I have reprints of McGuffy and a computer version. Both are excellent tools for home schooling.
When the trader/silversmith Sequoyah - George Gist- introduced his syllabary the Cherokee people were suspicious of it and tried him for witchcraft but after proving it was just symbols of sounds by testing communication between him and his daughter, they asked him to teach them how to use it. In one week he taught the first group of men to read and write in their own language.
Within mere months a large part of the nation learned the new skill.
In short order literacy among the Cherokee and halfbreeds was higher than the average of white settlers.
And he did it all without the federal government.

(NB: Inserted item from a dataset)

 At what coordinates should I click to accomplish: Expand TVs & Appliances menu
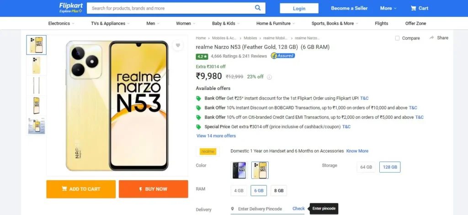[x=111, y=23]
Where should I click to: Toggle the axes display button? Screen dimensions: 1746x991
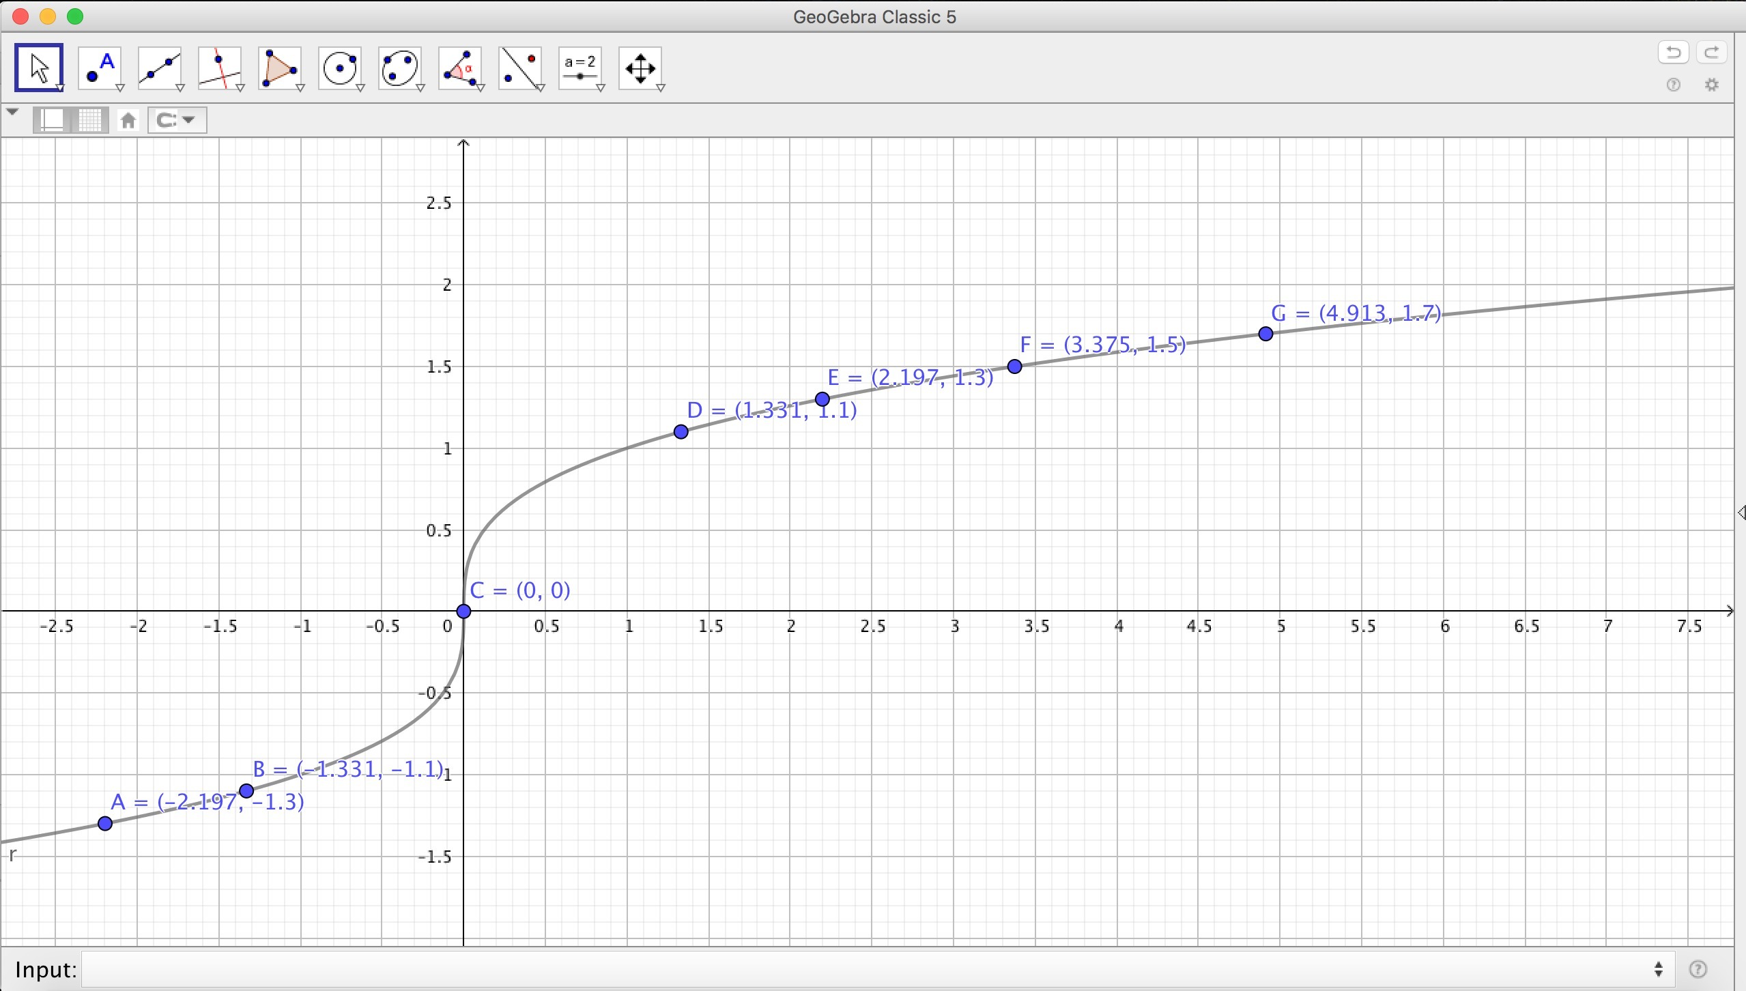(x=53, y=120)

Phonics.
It’s the same as their character for “blips” — for some reason.
This happened. My little sister called me from college with an emergency. She was having trouble reading. She did not know phonics and “sight words” was not cutting it. I bought tutoring for her. It changed her life.

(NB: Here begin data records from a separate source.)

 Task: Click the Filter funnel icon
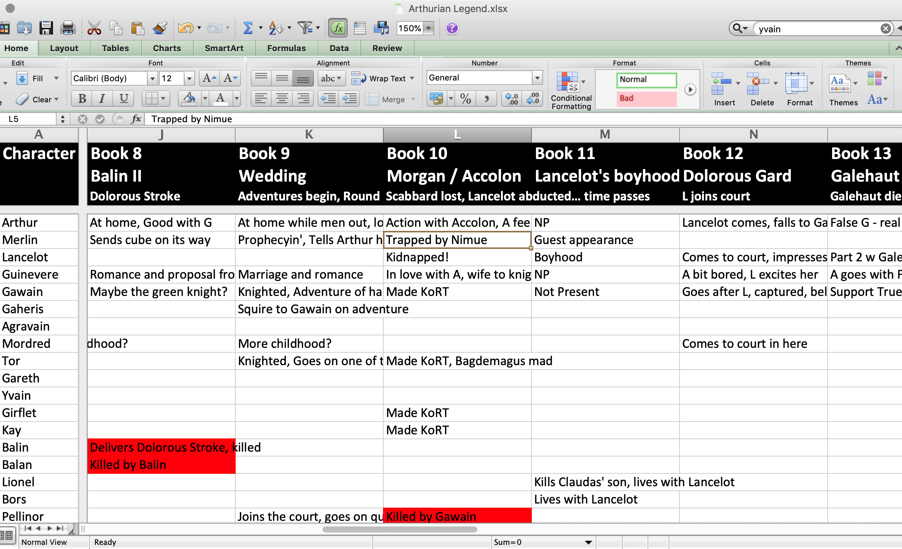coord(305,28)
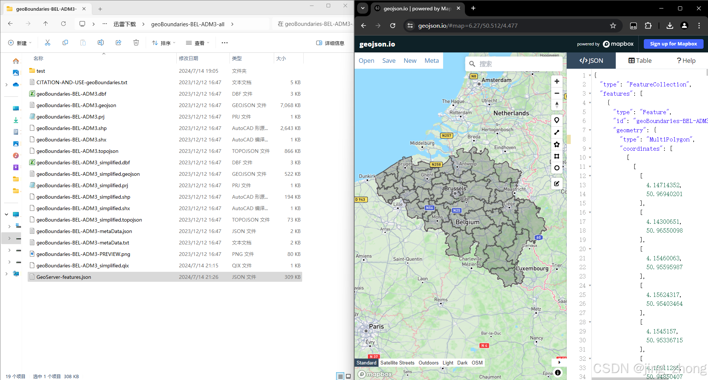The height and width of the screenshot is (380, 708).
Task: Switch to the Table tab
Action: 640,61
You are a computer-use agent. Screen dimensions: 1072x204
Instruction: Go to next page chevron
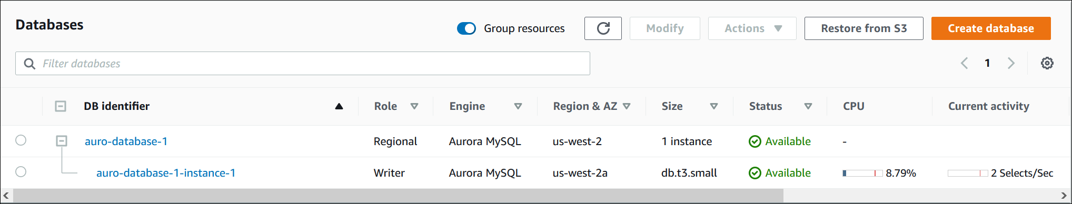click(1011, 63)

Also my youngest was taught phonics by me before school. At school they did sight words - I called it guess words. He was terrible at reading but great at making up stories.
I'll never forget sitting there while one boy tried so hard and was so mortified in front of us all. It was the first time I realized that an adult could be so mean,
That was mean. : (
胸。
Or Sally and Puff, either...
the infowarrior
we knew it all along...
Been reading all my life and started at 4. Have a decent vocabulary and can’t claim to “read/sound out” most words these days because when i see a word, my brain recognizes it “by sight”. It would be a step backwards to have to mentally go through the process for each word as if it was new to me.
胸大無腦
As in "big breasts, no brains', bimbo.
Of course! Exactly!!Phonics is a crutch. After all, the Chinese system of drawing words is functional, so sight reading works.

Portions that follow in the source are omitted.